**PROBLEMS TO SOLVE:**
- 1) In the history of the WXYT radio stations, on what date did the AM and FM simulcast end?
- 2) Continue the history of the WXYT radio stations from the point where it stops.

On November 6, the simulcast was renamed "97.1 The Ticket". WKRK took the call letters WXYT-FM in the process. The only mention of the 1270 facility came during the top of the hour legal station identification. Another change was the names of the midday show to "The Big Show" and the afternoon show switched from "The Sports Inferno" to the last names of the hosts.

Along with WXYT-FM, WXYT served as the flagship station for the Detroit Lions, Detroit Red Wings, and the Detroit Tigers. WXYT-AM-FM also shared with WWJ broadcasts of the Detroit Pistons. It also carried syndicated programming from the Los Angeles–based Yahoo! Sports Radio, as well as live (non-Detroit) NFL games from across the country via NFL on Westwood One. In February 2009, the station announced it would broadcast games for the Detroit Pistons, beginning with the 2009-2010 NBA season. All of these play-by-play rights remain with WXYT-FM to this day.

When 1270 was not simulcasting 97.1 FM (mostly during live sporting events with restricted contracts), 1270 used a different set of station IDs.

===End of simulcast===
WXYT AM and FM concluded their simulcast on September 12, 2011. The AM 1270 facility reverted to a talk radio format and its former "Talk Radio 1270 WXYT" branding. Charlie Langton hosted a live, local morning show. Doc Thompson (formerly of WMJI in Cleveland, WLW in Cincinnati and WRVA in Richmond) hosted a local afternoon show. Syndicated hosts included Glenn Beck, Laura Ingraham, Todd Schnitt, Rusty Humphries and Coast to Coast AM with George Noory. The station also had frequent preemptions of talk shows to air college and professional games, as well as overflow from WXYT-FM.

Former logo (2012–2015)

**EXTRACTED DATA:**
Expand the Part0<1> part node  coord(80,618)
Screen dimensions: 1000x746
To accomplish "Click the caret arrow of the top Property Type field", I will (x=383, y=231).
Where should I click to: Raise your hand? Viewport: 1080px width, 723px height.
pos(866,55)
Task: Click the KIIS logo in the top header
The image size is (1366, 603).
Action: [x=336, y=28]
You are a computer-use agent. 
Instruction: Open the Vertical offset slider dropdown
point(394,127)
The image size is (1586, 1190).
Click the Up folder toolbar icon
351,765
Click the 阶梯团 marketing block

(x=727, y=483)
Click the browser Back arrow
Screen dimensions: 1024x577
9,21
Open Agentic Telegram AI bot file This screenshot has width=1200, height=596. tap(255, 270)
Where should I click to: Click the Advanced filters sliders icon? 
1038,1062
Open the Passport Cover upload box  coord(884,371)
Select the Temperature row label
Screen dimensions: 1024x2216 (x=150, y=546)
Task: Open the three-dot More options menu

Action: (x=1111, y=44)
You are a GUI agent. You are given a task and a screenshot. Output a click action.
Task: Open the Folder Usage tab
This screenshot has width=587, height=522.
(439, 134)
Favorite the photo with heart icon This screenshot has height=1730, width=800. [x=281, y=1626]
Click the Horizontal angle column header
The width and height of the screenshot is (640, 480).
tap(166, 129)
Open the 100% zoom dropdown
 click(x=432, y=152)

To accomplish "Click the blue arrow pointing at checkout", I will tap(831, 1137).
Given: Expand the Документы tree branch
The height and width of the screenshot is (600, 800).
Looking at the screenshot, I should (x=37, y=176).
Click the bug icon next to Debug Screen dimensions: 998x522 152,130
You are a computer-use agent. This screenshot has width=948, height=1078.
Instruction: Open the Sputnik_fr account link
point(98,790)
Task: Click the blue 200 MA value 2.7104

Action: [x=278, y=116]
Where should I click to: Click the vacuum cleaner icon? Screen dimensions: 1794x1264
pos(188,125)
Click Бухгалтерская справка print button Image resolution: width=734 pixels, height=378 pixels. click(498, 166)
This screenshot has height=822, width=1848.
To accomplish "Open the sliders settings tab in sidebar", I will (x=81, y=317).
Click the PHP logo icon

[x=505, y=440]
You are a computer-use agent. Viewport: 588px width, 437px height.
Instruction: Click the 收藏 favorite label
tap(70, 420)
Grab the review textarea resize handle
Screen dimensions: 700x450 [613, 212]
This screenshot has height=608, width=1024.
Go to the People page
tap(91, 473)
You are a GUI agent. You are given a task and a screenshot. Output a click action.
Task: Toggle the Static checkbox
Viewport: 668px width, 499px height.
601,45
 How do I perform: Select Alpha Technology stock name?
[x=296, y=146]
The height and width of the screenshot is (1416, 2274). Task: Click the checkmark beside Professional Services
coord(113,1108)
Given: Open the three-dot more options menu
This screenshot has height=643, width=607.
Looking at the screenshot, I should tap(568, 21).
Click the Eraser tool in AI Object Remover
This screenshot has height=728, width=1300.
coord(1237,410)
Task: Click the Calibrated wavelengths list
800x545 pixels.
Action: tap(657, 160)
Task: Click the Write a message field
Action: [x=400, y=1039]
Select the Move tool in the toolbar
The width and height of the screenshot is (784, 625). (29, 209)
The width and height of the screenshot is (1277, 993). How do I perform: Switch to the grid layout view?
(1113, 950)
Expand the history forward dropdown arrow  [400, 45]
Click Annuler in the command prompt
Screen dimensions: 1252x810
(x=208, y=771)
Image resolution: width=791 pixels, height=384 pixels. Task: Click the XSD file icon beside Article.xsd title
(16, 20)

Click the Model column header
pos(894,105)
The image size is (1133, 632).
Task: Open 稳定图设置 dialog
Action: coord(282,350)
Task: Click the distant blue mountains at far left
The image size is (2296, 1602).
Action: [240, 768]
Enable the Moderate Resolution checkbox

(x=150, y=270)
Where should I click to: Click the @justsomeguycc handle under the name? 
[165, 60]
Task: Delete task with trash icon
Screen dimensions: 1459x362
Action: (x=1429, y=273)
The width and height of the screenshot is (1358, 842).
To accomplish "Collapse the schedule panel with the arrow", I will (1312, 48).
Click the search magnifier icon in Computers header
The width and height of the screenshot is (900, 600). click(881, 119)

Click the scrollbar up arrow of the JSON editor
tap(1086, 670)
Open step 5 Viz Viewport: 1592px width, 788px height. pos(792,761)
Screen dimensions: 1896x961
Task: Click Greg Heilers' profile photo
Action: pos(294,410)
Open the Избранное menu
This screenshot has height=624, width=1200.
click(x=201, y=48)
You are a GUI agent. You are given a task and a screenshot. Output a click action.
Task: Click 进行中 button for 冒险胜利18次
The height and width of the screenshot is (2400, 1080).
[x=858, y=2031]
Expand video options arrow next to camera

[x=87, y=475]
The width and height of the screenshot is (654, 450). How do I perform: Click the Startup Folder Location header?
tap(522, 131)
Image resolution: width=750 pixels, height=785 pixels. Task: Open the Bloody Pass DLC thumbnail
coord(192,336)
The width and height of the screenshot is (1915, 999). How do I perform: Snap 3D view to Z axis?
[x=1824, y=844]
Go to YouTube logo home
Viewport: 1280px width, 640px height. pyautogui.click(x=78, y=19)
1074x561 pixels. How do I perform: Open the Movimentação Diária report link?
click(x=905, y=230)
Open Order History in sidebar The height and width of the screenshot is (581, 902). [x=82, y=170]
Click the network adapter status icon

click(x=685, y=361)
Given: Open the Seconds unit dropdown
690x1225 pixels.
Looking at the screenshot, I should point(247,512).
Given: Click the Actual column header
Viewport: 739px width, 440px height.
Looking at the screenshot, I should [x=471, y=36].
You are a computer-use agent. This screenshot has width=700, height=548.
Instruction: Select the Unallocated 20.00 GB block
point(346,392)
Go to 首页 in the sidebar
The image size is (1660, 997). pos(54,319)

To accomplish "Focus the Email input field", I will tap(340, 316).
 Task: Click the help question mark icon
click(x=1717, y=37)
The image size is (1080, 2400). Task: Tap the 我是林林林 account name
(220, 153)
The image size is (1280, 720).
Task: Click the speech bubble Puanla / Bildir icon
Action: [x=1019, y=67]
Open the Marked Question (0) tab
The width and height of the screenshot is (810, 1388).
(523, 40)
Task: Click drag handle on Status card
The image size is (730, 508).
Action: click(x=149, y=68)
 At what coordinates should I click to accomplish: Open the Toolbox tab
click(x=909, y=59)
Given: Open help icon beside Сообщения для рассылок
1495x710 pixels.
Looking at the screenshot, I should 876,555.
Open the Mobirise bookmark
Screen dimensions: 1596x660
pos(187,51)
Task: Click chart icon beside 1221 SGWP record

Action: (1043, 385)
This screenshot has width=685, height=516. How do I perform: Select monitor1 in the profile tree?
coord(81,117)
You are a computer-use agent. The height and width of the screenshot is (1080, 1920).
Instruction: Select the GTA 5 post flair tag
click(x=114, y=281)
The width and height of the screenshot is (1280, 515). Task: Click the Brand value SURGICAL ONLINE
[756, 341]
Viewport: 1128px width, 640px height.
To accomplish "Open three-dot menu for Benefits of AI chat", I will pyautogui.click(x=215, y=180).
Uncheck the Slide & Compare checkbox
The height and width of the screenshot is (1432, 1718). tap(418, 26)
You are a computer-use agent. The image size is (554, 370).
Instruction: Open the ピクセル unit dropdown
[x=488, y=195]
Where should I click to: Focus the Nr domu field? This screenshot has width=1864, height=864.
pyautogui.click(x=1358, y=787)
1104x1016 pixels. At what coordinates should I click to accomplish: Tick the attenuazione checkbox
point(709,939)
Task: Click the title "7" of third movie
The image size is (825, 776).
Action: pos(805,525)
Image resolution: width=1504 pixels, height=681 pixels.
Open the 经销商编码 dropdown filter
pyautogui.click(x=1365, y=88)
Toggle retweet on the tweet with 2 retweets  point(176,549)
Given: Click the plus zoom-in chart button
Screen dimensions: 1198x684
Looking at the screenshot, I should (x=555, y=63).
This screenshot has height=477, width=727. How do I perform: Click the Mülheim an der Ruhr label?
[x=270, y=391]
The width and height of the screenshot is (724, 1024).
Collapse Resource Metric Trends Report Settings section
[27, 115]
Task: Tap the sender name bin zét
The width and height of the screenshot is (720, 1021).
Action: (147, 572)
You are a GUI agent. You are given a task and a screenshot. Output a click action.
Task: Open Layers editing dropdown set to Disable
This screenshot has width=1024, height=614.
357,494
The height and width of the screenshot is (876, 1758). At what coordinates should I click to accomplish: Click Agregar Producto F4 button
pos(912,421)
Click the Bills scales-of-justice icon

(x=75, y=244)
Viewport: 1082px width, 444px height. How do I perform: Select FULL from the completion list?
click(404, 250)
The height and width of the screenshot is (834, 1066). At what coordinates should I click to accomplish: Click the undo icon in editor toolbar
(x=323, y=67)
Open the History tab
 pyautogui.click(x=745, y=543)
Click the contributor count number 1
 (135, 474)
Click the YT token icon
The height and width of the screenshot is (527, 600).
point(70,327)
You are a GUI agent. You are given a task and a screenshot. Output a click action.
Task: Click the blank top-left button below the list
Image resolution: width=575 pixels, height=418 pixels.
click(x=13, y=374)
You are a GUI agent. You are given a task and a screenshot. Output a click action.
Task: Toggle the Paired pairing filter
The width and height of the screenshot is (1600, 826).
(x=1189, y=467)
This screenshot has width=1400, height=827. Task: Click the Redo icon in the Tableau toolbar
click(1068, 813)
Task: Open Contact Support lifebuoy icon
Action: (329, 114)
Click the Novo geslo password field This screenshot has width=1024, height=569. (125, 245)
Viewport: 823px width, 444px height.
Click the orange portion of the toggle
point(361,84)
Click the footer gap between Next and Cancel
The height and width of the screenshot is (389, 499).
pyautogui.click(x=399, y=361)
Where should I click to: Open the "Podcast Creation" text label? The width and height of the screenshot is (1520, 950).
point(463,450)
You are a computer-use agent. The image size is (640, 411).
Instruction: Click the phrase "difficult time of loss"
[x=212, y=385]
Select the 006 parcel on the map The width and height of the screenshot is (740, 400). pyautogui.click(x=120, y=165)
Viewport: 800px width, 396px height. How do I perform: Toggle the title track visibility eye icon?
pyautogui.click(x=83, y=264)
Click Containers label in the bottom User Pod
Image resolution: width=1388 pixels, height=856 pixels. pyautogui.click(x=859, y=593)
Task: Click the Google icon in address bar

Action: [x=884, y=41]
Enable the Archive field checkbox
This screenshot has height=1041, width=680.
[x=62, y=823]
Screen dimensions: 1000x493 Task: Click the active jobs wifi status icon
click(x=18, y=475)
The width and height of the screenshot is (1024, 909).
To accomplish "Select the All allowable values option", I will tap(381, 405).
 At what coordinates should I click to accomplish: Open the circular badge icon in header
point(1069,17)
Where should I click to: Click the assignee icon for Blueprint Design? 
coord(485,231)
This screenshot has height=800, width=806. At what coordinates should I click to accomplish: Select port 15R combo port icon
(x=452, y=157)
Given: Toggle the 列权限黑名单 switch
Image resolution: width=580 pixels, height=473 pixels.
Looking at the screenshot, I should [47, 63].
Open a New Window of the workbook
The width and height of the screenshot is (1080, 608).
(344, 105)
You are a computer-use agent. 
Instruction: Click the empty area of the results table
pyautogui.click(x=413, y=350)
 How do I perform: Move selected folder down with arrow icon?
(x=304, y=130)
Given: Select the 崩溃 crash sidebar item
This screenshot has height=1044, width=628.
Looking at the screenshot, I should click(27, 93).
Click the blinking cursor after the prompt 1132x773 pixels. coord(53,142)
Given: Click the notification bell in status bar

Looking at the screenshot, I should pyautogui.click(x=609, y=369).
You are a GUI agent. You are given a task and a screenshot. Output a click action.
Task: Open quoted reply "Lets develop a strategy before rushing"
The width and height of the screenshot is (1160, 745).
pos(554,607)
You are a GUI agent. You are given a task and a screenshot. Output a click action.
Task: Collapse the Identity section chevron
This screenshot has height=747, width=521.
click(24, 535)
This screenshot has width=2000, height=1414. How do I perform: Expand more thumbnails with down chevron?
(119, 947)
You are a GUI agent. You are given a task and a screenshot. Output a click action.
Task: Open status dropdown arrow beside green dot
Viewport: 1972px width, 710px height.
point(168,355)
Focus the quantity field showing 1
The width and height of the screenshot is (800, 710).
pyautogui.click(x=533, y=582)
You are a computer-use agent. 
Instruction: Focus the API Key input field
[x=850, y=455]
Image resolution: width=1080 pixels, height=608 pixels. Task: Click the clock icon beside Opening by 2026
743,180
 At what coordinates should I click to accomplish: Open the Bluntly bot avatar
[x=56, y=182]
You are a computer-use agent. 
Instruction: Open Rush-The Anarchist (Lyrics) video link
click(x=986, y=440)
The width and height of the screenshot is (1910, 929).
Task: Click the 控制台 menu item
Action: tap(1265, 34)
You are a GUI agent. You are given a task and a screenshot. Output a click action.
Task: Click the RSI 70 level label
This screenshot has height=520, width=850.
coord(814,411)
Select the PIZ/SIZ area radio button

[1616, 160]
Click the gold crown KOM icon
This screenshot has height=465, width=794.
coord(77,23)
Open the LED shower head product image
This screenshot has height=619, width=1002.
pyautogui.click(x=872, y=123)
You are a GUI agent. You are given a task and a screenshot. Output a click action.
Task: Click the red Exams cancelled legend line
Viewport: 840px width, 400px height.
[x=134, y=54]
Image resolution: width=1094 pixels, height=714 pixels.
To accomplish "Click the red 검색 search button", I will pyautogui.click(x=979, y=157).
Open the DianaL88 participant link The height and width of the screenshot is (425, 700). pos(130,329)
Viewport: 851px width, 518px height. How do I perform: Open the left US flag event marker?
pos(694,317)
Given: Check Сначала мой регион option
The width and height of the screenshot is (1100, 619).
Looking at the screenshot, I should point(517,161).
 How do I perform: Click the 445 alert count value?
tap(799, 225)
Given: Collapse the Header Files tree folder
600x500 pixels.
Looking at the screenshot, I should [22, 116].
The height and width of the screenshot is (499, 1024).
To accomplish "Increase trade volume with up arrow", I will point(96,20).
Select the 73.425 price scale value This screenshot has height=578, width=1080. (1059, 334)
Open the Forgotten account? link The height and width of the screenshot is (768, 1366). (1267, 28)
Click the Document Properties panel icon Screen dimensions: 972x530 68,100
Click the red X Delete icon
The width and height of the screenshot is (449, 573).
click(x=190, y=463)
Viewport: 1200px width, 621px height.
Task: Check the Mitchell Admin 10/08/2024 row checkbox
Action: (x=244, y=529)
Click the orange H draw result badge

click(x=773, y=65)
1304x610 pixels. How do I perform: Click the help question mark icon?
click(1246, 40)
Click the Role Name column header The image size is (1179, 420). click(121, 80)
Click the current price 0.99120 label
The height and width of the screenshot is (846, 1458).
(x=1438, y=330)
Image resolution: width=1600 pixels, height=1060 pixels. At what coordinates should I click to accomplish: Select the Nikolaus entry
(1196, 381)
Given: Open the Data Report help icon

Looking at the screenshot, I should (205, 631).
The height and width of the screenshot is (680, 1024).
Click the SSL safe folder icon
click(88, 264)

**EXERCISE RESPONSES:**
- 1) September 12, 2011.

- 2)
In 2012, all CBS-owned radio stations in Detroit moved their operations to the former Panasonic building on American Drive in Southfield.

===Return to sports===

Former logo (2015–2021)

On January 2, 2013, AM 1270 returned to sports talk. While WXYT-FM aired mostly local shows, WXYT (AM) largely carried network programming from co-owned CBS Sports Radio.

On February 2, 2017, CBS Radio announced it would merge with Entercom. The merger was approved on November 9, 2017, and was consummated on November 17.

On June 21, 2021, WXYT began integrating sports gambling shows into its line-up and rebranded as "The Bet Detroit". It added programming from the co-owned BetQL Network, with CBS Sports Radio shows remaining in late nights, early mornings and weekend hours.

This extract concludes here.